# Set task 1
In the passage on kafala and adoption, which two countries apply a strict local Shari'ah approach to kafala?
# Set task 2
Pick up the passage on kafala and adoption after its final sentence and carry it forward.

Domestic approaches range from refusal to permit removal of children or recognise analogy between kafala and adoption to acceptance of Western conceptions of adoption with safeguards on children drawn from kafala: ‘most states (apart from Tunisia) continue to disallow disaffiliative legal adoption, although some... regulate the established institution of Kafala to formalise and regulate covenants of care.’[177]

The issue and suitability of either international or state based comity solutions are further complicated by the prevalence of informal local arrangements where ‘most domestic adoptions are first party informal care arrangements... not necessarily endorsed by court orders’,[178] and even formal arrangements are generally with a minimum of formality.[179] This is especially the case in countries with a system of Islamic law (generally strict Shari’ah or Shari’ah-compliant countries) where Saudi Arabia and Afghanistan apply a strict local Shari’ah approach to kafala, whilst Egypt, despite codification, has the same ultimate law with minor differences. This strict Shari’ah approach contrasts with other Muslim majority countries such as Turkey and Tunisia, which have intermediate approaches combining elements of traditional kafala with Western and international constructs where these are consistent with their purposive or locally appropriate approaches.

[Pointing data for screenshots]
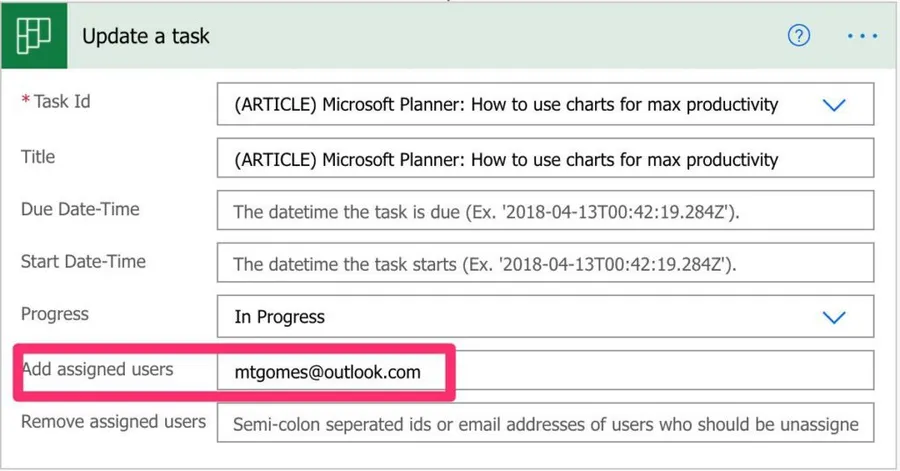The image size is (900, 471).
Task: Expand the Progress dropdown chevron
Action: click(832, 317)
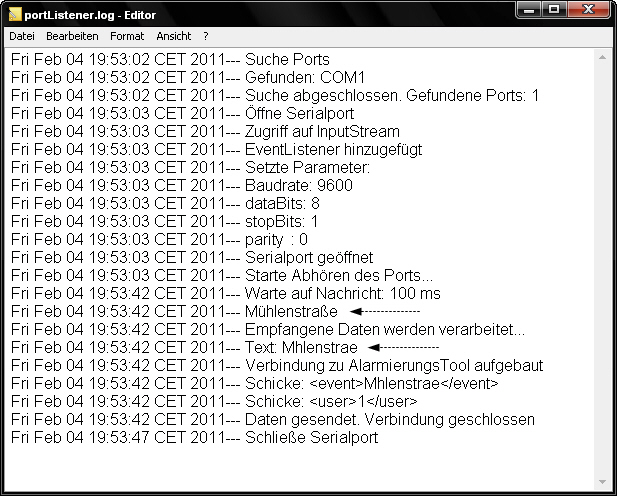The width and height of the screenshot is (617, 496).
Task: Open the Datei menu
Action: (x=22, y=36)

# Task result 1
Saudi Arabia and Afghanistan.

# Task result 2
There are four categories of Muslim Majority approach to kafala:[180]

• strict Shari’ah or Shari’ah-compliant codified model;

• post-colonial pragmatists with varying judicial controls;

• permitting adoption via a purposive approach and influence of ‘urf; and

• signatories with characteristics of the above groups.

In terms of numbers, according to Bargach, at present only Moroccan children are routinely adopted; otherwise, ‘the international placement of children under Kafala remains rare, or even non-existent, except for nationals living abroad (apart from) individual cases’.[181] However, the evidence does suggest that a number have in the past migrated from Pakistan to Canada (this is now on hold indefinitely).

A. Strict Shari’ah or Shari’ah-compliant Codified Model - No Recognition, No Clarity, No Flexibility

Muslim majority states such as Saudi Arabia and Afghanistan maintain there is no analogy between kafala and adoption, and will not permit the removal of the child from the country. Egypt has a similar but slightly more nuanced approach.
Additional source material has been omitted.